■ **Exercise objective**: Output every line from the beginning of the records through the line that contains "Voir tout (545, 815)", exactly as it appears.

■ **Source records**:

━━━━━━━━━━

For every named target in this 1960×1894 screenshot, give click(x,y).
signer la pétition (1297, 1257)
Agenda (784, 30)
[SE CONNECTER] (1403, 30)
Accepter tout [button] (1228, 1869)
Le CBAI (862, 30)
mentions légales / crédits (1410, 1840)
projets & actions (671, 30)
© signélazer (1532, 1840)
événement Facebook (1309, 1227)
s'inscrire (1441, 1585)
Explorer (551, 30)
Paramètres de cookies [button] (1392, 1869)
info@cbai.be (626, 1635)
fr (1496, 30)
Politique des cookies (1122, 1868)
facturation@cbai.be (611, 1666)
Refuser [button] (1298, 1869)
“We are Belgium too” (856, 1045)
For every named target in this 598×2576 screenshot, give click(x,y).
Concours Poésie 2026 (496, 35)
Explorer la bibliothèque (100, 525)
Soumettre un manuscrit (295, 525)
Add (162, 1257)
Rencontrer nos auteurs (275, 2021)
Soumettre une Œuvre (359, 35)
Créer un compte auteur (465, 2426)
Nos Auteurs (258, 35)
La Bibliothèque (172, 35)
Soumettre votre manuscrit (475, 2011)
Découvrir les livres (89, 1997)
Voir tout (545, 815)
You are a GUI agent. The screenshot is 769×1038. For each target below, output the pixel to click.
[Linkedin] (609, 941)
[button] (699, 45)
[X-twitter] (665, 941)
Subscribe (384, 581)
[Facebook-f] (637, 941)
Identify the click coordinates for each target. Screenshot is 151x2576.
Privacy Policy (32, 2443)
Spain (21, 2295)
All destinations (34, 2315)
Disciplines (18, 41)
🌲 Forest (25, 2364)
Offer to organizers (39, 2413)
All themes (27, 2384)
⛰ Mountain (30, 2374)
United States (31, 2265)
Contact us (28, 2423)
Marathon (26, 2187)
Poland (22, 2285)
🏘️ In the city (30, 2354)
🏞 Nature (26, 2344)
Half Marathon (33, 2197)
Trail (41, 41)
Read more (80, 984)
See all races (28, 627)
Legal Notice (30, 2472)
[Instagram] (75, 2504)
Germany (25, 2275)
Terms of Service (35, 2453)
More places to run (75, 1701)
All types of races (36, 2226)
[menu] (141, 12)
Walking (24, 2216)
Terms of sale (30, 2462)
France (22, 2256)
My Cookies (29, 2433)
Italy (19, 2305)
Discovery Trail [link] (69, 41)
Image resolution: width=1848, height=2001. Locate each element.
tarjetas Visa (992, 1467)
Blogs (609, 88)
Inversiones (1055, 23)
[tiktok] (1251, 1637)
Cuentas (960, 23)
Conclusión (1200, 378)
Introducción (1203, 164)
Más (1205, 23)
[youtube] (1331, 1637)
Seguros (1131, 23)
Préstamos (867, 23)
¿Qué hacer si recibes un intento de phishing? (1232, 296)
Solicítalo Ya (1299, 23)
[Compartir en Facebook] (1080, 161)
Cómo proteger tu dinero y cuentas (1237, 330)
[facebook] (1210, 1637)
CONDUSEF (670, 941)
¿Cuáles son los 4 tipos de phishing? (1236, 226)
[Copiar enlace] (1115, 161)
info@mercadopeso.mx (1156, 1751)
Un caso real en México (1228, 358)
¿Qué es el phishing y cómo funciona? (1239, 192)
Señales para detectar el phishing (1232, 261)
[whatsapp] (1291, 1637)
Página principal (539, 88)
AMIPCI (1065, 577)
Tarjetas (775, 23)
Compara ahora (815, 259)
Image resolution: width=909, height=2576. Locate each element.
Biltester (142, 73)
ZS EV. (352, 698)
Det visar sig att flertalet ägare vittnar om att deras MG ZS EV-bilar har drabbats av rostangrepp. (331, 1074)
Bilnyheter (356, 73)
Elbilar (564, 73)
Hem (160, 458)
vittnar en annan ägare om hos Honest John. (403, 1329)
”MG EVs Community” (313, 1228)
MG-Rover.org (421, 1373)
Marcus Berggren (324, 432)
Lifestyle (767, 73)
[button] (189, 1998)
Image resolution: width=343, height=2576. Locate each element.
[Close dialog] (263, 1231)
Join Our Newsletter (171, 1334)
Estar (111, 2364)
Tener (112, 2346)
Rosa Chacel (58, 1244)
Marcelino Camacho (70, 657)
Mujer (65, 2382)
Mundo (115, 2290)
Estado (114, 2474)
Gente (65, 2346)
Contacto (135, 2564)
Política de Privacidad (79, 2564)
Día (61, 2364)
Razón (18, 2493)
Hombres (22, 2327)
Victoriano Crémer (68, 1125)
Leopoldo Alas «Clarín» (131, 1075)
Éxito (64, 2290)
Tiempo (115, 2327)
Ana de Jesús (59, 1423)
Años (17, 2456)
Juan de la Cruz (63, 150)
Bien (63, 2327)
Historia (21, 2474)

━━━━━━━━━━

■ **Answer to this task**:
For every named target in this 1960×1894 screenshot, give click(x,y).
signer la pétition (1297, 1257)
Agenda (784, 30)
[SE CONNECTER] (1403, 30)
Accepter tout [button] (1228, 1869)
Le CBAI (862, 30)
mentions légales / crédits (1410, 1840)
projets & actions (671, 30)
© signélazer (1532, 1840)
événement Facebook (1309, 1227)
s'inscrire (1441, 1585)
Explorer (551, 30)
Paramètres de cookies [button] (1392, 1869)
info@cbai.be (626, 1635)
fr (1496, 30)
Politique des cookies (1122, 1868)
facturation@cbai.be (611, 1666)
Refuser [button] (1298, 1869)
“We are Belgium too” (856, 1045)
For every named target in this 598×2576 screenshot, give click(x,y).
Concours Poésie 2026 (496, 35)
Explorer la bibliothèque (100, 525)
Soumettre un manuscrit (295, 525)
Add (162, 1257)
Rencontrer nos auteurs (275, 2021)
Soumettre une Œuvre (359, 35)
Créer un compte auteur (465, 2426)
Nos Auteurs (258, 35)
La Bibliothèque (172, 35)
Soumettre votre manuscrit (475, 2011)
Découvrir les livres (89, 1997)
Voir tout (545, 815)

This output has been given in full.